Dr. Alan Ruggles, the on-call spokesperson for the American Association of Equine Practitioners and a partner at Rood & Riddle Equine Hospital in Lexington, offered a similar view on the fatalities prior to CDI issuing its statement.

“There’s no one around here who wants to see a single injury. You have to be able to separate what happened. Two of the horses that died (their injuries) didn’t appear to be musculoskeletal related,” Ruggles said, referring to the seven overall fatalities. “You have to look at them in a different lens. It’s not still important, but you can’t necessarily put them in the same grouping if you are going to do analysis.”

He said numerous factors can be in play when tragedy happens. Speculation runs rampant whenever there is a rash of injuries and/or deaths at a track. Fingers are often pointed at the track surface, but Ruggles said there is a standardization that allows tracks to view in real-time if conditions have changed. Churchill Downs has a black box that contains data of the track from which they can compare conditions from the last time they checked. 

“It’s important news, it’s just hard to say what to do today,” Ruggles said of the tragedies.

HISA said in a statement that Churchills Downs has been cooperating with HISA since its inception and is in full compliance with its rules and processes.

“On the morning of each race, every horse undergoes a hands-on inspection and is observed in motion outside their stall. A team of Kentucky Horse Racing Commission regulatory veterinarians also views each horse in the paddock, during the post parade and as they approach and load into the starting gate. If a horse is deemed unfit to race by the regulatory veterinarians, it will be scratched, as was the case in a number of circumstances this week. Both Chloe’s Dream and Freezing Point passed all inspections without incident.

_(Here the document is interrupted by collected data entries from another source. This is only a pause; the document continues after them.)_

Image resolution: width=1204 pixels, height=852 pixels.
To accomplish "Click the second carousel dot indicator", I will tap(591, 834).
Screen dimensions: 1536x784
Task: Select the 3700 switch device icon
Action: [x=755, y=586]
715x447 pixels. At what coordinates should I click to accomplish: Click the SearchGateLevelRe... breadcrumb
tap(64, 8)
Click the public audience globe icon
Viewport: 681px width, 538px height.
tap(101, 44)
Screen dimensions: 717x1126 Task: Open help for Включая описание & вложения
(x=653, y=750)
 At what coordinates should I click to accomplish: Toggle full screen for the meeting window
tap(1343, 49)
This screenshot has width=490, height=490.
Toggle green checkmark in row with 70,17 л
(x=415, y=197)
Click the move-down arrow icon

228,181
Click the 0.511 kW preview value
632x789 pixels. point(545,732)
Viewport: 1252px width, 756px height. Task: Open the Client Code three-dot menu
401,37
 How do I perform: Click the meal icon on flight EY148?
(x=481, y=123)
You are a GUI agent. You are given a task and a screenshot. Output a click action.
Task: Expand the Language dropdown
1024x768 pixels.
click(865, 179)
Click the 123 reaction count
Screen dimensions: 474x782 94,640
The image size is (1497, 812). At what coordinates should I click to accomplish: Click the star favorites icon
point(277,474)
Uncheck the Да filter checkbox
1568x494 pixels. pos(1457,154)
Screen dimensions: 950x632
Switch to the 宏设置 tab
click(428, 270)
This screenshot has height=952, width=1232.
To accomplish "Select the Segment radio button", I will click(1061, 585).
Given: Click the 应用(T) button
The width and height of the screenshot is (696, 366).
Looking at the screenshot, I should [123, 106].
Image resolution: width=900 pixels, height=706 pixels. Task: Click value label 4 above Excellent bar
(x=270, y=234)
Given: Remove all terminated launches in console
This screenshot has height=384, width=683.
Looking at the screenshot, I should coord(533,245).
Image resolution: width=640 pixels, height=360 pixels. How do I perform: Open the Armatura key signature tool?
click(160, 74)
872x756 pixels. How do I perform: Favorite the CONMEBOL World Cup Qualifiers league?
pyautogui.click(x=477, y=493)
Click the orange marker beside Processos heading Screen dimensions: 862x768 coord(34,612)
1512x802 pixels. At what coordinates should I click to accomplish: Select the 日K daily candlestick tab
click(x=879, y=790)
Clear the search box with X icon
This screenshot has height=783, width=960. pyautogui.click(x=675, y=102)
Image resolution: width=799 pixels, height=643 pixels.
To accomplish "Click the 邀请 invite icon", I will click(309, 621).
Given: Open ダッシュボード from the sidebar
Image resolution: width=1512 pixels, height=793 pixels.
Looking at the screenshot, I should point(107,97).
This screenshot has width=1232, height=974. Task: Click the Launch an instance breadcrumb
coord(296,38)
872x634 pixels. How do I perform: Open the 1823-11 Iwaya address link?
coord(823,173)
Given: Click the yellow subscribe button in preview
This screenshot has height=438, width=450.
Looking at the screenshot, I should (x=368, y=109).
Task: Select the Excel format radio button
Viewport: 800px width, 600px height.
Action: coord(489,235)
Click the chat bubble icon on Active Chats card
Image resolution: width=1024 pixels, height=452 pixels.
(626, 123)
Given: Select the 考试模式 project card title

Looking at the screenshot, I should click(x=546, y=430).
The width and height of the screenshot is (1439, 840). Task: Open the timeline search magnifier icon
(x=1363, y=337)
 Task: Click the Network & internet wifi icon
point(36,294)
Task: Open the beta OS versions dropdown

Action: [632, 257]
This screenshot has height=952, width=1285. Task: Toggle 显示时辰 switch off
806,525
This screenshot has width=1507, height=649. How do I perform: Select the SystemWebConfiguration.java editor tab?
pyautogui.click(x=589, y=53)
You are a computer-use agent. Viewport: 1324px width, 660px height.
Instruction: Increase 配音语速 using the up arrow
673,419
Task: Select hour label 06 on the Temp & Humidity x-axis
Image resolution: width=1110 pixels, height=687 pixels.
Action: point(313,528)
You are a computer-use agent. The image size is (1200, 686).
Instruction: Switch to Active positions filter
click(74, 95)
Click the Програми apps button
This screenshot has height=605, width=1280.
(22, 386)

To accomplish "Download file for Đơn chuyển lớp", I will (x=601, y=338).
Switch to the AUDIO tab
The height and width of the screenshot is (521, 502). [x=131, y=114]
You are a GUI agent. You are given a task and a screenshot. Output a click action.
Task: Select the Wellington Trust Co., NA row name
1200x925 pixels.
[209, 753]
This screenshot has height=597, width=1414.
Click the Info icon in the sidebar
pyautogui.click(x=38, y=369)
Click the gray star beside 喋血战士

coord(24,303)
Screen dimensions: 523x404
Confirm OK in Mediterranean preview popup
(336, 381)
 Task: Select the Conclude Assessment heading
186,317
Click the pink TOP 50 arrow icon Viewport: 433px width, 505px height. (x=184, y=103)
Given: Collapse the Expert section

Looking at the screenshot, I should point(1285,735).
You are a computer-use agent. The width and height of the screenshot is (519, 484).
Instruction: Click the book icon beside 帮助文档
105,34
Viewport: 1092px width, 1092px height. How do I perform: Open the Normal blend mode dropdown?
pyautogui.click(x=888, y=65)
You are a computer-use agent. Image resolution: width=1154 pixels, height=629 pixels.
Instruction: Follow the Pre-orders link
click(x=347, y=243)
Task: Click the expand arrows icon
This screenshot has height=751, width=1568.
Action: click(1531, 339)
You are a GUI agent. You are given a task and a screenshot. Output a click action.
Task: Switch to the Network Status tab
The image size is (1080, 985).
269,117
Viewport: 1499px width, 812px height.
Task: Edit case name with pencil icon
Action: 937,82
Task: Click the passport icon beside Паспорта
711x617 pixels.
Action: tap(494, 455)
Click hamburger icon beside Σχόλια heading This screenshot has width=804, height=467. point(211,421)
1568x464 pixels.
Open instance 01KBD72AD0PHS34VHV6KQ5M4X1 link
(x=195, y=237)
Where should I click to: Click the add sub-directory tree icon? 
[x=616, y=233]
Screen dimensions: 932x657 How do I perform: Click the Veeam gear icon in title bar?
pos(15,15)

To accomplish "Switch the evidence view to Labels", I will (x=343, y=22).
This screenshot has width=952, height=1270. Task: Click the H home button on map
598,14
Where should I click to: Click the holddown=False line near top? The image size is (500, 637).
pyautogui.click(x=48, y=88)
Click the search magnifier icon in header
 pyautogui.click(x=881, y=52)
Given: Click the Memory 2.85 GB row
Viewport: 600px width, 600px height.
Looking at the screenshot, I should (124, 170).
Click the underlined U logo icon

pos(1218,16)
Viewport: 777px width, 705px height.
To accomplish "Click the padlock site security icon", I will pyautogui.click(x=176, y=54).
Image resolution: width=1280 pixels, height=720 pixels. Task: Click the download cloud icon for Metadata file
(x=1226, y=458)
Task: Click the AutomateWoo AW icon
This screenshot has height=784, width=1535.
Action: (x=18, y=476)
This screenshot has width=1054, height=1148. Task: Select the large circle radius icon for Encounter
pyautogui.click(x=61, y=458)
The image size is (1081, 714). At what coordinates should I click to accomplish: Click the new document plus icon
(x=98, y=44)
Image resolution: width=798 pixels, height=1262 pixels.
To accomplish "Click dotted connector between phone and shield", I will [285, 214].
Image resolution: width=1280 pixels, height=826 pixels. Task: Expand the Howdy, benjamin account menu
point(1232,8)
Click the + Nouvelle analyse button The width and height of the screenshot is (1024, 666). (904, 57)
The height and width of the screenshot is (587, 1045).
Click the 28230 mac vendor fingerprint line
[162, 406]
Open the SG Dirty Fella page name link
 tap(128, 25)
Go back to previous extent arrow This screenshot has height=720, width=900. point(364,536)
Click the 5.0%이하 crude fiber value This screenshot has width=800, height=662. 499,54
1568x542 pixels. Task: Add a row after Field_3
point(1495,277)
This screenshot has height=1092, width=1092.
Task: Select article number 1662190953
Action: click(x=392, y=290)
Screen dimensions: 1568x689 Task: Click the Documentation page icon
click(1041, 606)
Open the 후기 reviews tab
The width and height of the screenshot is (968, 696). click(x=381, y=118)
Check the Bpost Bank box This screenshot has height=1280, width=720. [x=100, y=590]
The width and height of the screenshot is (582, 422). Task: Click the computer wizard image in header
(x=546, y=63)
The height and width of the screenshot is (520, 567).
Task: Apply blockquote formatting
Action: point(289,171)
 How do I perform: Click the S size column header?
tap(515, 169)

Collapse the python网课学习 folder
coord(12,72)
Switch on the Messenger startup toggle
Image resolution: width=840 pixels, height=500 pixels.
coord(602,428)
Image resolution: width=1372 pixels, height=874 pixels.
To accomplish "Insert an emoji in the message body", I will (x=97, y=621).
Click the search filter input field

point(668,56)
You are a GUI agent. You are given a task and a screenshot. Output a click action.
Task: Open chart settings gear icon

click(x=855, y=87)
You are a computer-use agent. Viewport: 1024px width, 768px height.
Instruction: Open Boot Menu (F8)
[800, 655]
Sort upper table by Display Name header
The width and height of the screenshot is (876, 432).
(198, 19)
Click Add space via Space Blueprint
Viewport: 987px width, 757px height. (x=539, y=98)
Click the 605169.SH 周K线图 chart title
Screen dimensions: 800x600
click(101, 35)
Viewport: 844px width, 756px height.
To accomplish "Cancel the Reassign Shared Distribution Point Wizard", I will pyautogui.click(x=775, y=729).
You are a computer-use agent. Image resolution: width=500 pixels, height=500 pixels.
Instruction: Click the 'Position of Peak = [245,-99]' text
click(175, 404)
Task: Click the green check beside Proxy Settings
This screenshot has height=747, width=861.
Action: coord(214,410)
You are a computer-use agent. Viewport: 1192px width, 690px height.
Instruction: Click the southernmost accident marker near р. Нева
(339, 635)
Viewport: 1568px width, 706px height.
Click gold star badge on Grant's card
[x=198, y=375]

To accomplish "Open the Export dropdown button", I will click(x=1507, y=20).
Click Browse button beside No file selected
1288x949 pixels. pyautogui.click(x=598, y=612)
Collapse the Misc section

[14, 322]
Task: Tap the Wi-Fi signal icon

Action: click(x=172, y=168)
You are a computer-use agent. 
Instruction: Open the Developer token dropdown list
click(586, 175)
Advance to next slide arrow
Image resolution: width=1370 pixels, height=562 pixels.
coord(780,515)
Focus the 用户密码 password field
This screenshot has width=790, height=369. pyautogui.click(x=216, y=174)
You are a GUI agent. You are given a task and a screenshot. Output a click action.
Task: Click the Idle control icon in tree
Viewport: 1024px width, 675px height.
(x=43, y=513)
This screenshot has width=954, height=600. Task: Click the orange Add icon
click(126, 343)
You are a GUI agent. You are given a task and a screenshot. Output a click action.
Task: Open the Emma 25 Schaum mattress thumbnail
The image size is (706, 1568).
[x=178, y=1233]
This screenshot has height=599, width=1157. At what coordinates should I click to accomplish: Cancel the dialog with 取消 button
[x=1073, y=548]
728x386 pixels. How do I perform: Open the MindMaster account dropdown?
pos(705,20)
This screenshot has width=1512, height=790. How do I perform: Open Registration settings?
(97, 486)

“Additionally, Churchill Downs retained Mick Peterson, director of the Racetrack Safety Program at the University of Kentucky and the preeminent racetrack surface expert, to ensure safe and consistent conditions across racing and training surfaces. Peterson was previously retained by HISA as part of its national accreditation process, and we are confident in his ability to identify potential issues at play.  Dr. Peterson has assured both HISA and Churchill Downs that the racing surface is safe.”

HISA added that it is in constant communication with the KHRC as it leads investigations into the recent fatalities, and has already initiated its own, fully independent, investigation. HISA said it will share more details as they are available.

Saturday’s deaths compound an already tense situation following the deaths of two horses trained by Saffie Joseph Jr. These deaths contributed to the KHRC scratching his horses at Churchill and Churchill Downs suspending the trainer indefinitely. 

Additionally, Wild On Ice, who was scheduled to run in the Derby, was euthanized after fracturing a bone in his left hock following a morning workout April 27. Excluding Wild On Ice, the Derby saw five entries scratched resulting in a smaller-than-usual field of 18. 

Take Charge Brianna was euthanized after a fall during the fifth race May 2 on the turf at the Louisville track. 

Here Mi Song , who ran in the Churchill Downs Stakes (G1) was also vanned off Saturday, but according to the Associated Press, his X-rays were negative. 

Following the first four deaths, the track issued a statement that called those tragedies “unusual” and “unacceptable.” It added that track officials, riders, and horsemen have confidence in the racing surfaces.